Exercise goal: Write out each line of the records that has "height" in it.

Information provided:
=== Section Start ===
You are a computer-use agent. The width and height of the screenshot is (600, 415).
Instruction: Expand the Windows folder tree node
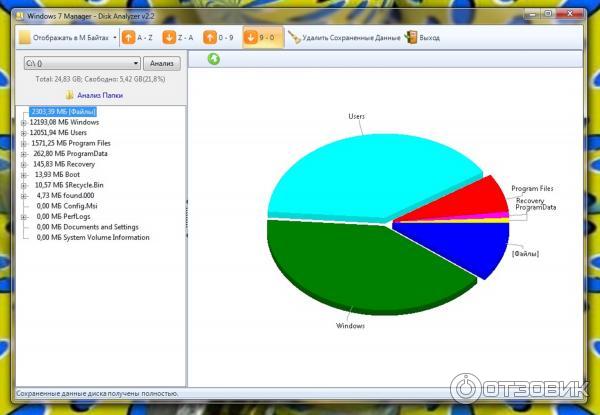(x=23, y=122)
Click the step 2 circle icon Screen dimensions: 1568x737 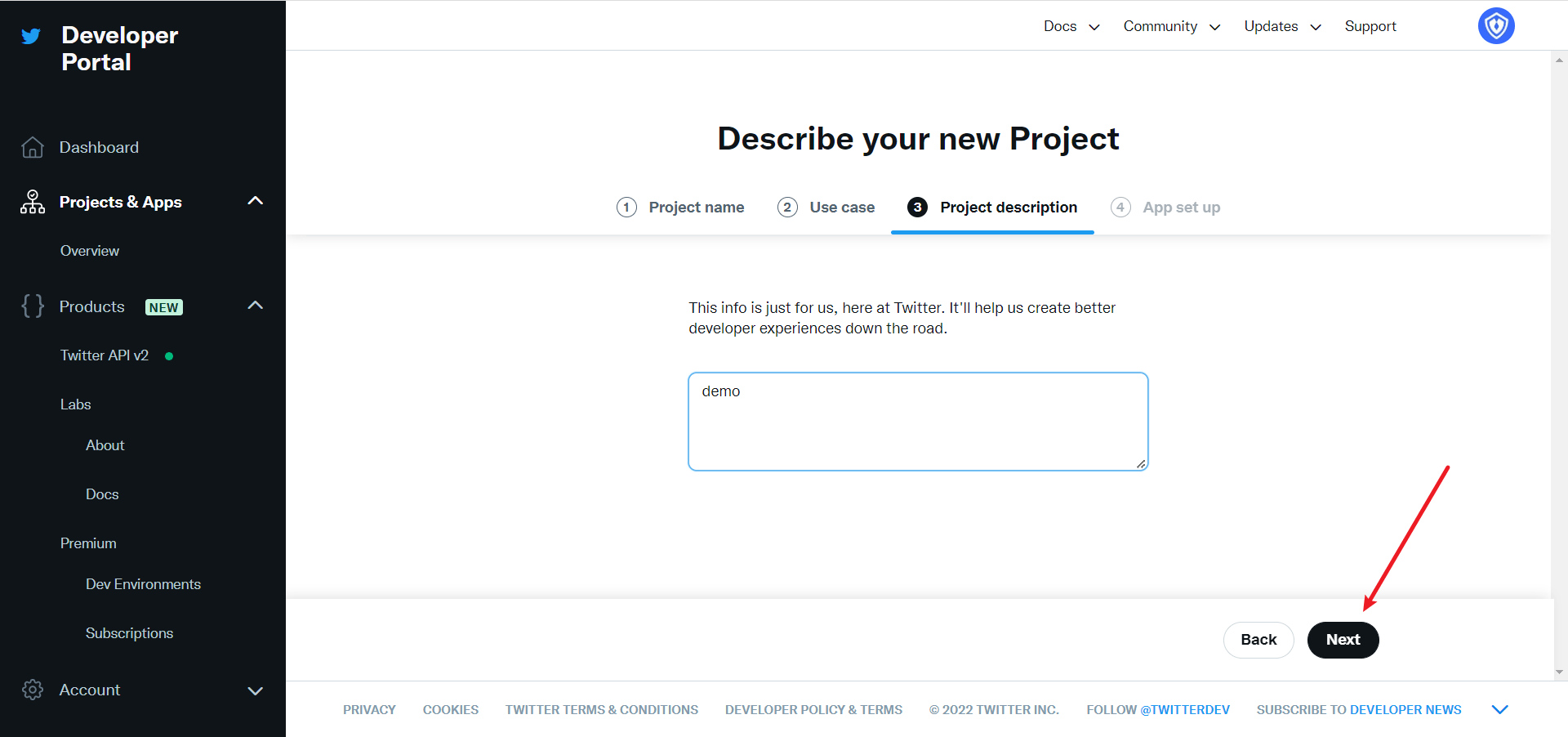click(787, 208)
=== Section End ===
=== Section Start ===
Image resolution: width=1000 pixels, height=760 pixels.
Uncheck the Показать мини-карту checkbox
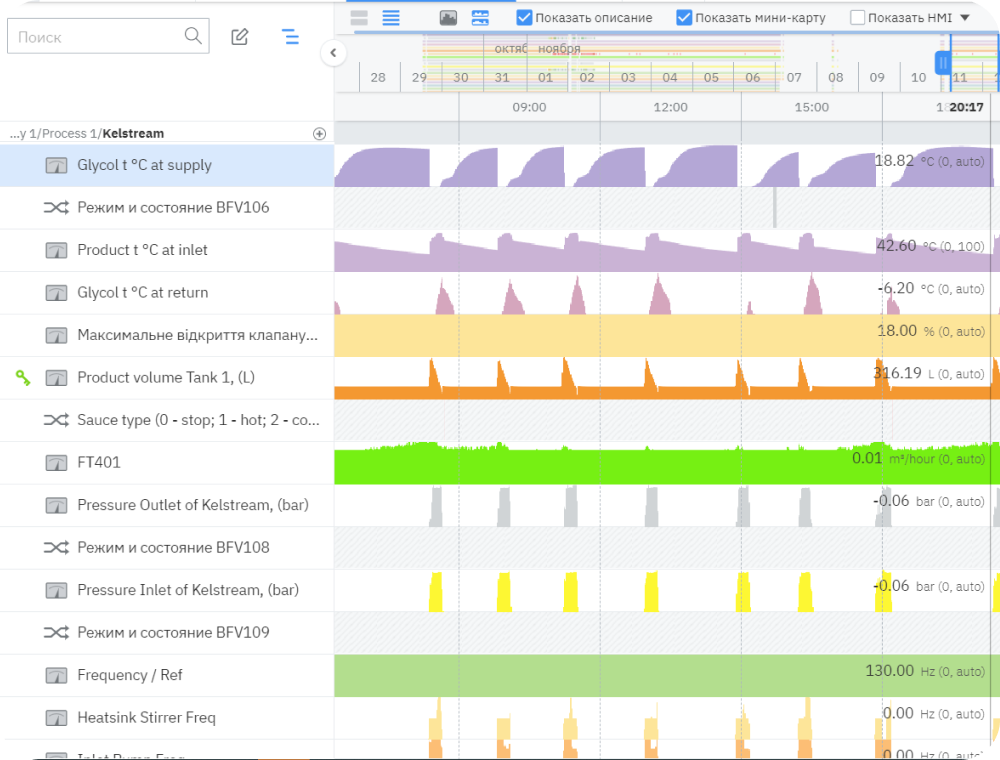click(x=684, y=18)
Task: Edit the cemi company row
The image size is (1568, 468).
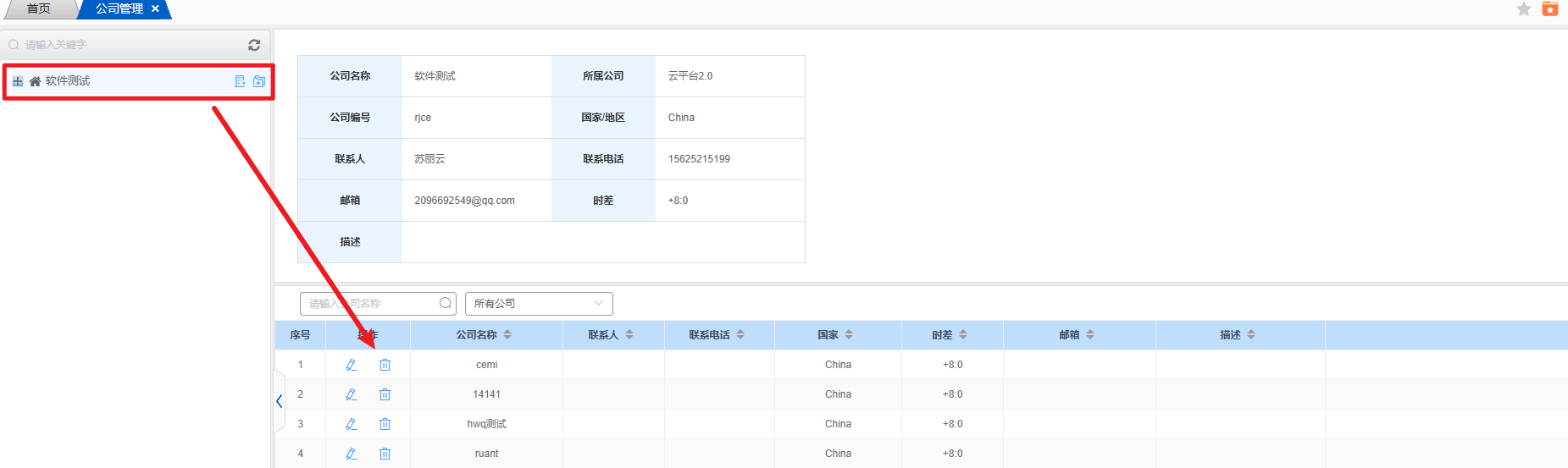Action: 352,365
=== Section End ===
Answer below:
You are a computer-use agent. The width and height of the screenshot is (600, 415).
Image resolution: width=1000 pixels, height=760 pixels.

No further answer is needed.